Dataset records
___

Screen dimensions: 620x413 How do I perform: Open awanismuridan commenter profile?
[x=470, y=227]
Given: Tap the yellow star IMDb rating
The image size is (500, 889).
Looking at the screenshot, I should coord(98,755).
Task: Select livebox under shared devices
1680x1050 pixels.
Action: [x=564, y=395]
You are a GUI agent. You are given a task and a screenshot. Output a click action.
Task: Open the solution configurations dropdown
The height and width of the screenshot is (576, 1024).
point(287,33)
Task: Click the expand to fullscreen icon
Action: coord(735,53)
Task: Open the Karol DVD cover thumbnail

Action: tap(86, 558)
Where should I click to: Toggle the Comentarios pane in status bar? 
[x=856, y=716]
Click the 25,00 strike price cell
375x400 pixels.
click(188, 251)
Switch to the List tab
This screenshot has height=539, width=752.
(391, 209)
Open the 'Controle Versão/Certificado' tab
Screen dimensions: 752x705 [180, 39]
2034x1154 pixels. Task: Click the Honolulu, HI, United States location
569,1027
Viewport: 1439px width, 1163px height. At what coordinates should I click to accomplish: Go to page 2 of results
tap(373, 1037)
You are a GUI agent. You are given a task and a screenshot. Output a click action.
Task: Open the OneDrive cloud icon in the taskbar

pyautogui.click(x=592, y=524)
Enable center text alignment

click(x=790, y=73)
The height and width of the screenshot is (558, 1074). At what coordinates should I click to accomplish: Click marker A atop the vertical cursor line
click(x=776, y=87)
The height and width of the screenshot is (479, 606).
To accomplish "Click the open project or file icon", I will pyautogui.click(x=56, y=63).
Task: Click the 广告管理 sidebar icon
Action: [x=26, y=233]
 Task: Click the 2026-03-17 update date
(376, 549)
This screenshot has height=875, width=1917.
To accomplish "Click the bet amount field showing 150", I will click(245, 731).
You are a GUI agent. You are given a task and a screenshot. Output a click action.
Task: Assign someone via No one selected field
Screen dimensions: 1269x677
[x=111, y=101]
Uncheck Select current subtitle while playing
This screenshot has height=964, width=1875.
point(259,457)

___

Lines with the word "field" in them are the answer; report each one from the data.

▸ **Output below**:
To accomplish "Click the bet amount field showing 150", I will click(245, 731).
Task: Assign someone via No one selected field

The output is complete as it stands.